Task details: Leave out pictures; repeat exactly the lines from the "You are a GUI" line through the last of the data below.

Supplied data:

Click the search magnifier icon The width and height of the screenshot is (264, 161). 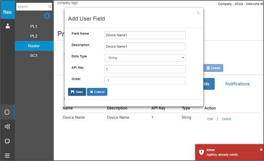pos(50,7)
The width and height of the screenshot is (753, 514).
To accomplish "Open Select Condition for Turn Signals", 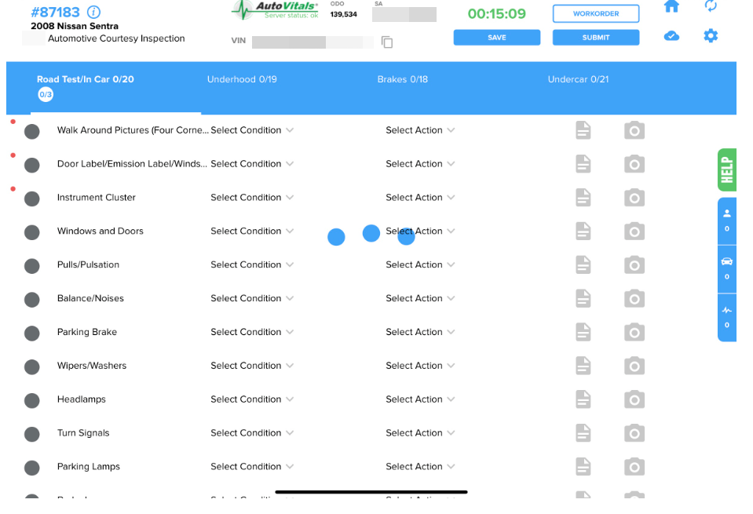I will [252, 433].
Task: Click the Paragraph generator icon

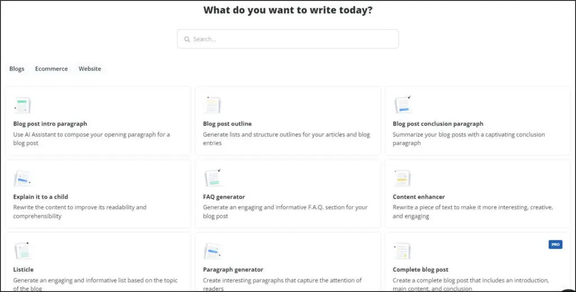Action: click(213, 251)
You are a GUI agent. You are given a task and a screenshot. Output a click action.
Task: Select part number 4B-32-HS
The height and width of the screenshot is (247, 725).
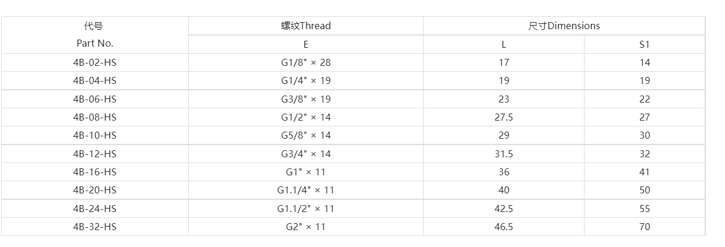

Result:
You are a GUI agent. You are given a task and a screenshot. Output a click action.
Task: Select part number 4B-32-HS
The height and width of the screenshot is (247, 725).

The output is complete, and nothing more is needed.